Rewrite the stretch of the decision tree discussion from "In theory, this" through "make that trivial.", swapping "Guile" for "Racket".

§ **Page excerpt**

..........

One of the reasons why it works so well, is that it plays to their strengths:
(i) Decision trees have a hard time fitting linear functions (they have to stair-step a lot, therefore need many internal nodes) and
(ii) linear functions are terrible where equi-label regions have a recursively partitioned structure.
In the decision tree building process the first cut would usually be on the synthetic linear feature added, which would earn it the linear classifier accuracy right away, leaving the DT algorithm to work on the part where the linear classifier is struggling. This idea is not that different from boosting.
One could also consider different (random) rotations of the data to form a forest of trees build using steps above, but was usually not necessary. Or rotate the axes so that all are orthogonal to the linear classifier learned.
One place were DT struggle is when the features themselves are very (column) sparse, not many places to place the cut.
In theory, this means you can 'compile' most neural networks into chains of if-else statements but it's not well understood when this sort of approach works well.
Why "naive"? Because there is no such thing as NumPy or data frames in the Guile ecosystem to my knowledge, and the data representation is therefore probably quite inefficient.
I've been using a scoring system for website analysis that's essentially a decision tree under the hood. Does the site have a meta description? Does it load in under 3 seconds? Is it mobile responsive? Each check produces a score, the tree aggregates them. Users understand why they got their score because the logic is transparent.
Try explaining why a neural network rated their website 73/100. Decision trees make that trivial.
I've long dismissed decision trees because they seem so ham-fisted compared to regression and distance-based clustering techniques but decision trees are undoubtedly very effective.

..........

§ **Data provided**
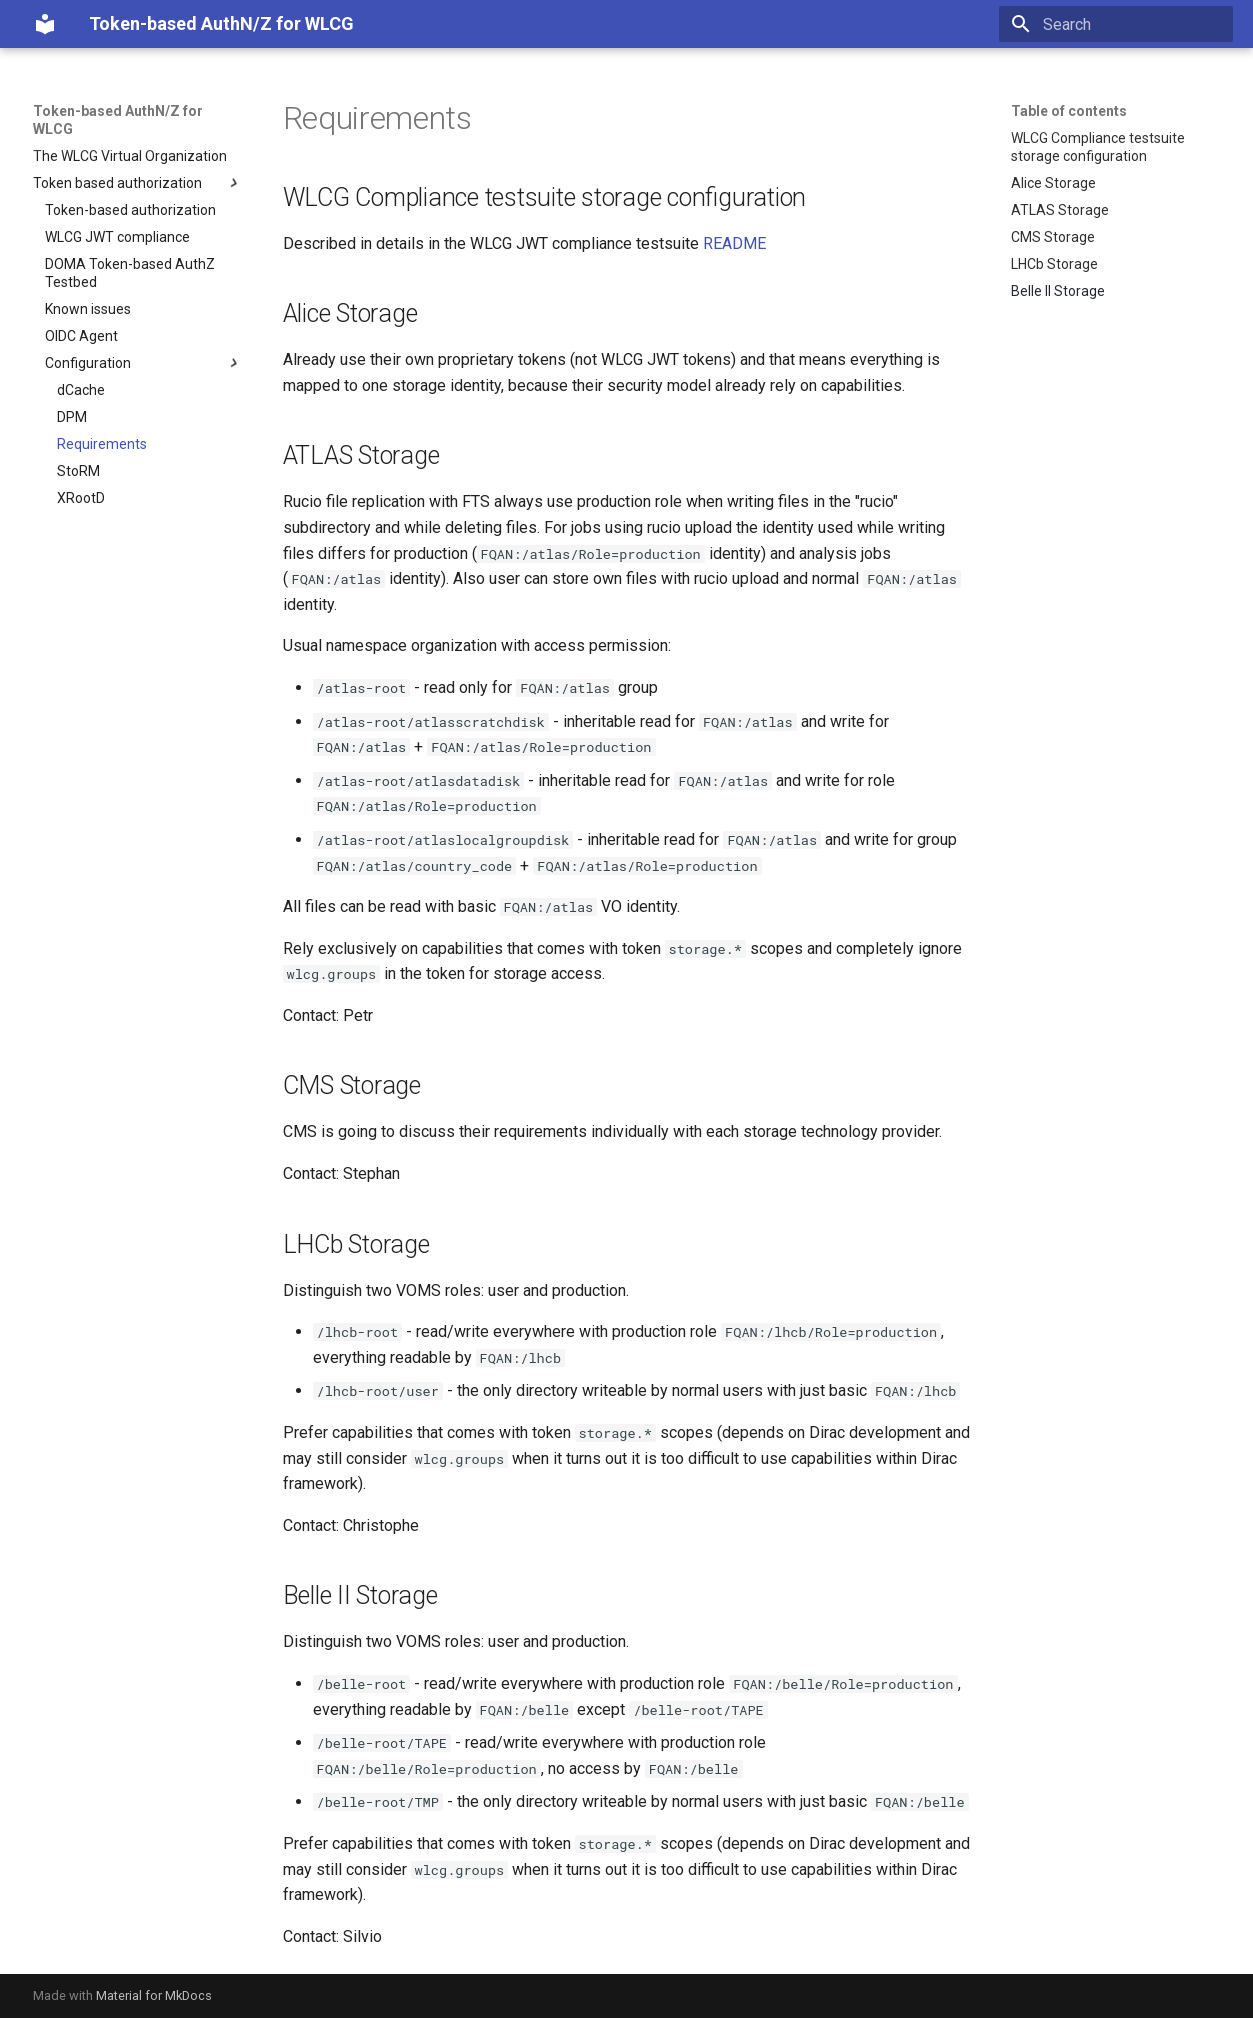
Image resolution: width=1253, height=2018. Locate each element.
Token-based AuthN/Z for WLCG (118, 120)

..........

§ **Full output**
In theory, this means you can 'compile' most neural networks into chains of if-else statements but it's not well understood when this sort of approach works well.
Why "naive"? Because there is no such thing as NumPy or data frames in the Racket ecosystem to my knowledge, and the data representation is therefore probably quite inefficient.
I've been using a scoring system for website analysis that's essentially a decision tree under the hood. Does the site have a meta description? Does it load in under 3 seconds? Is it mobile responsive? Each check produces a score, the tree aggregates them. Users understand why they got their score because the logic is transparent.
Try explaining why a neural network rated their website 73/100. Decision trees make that trivial.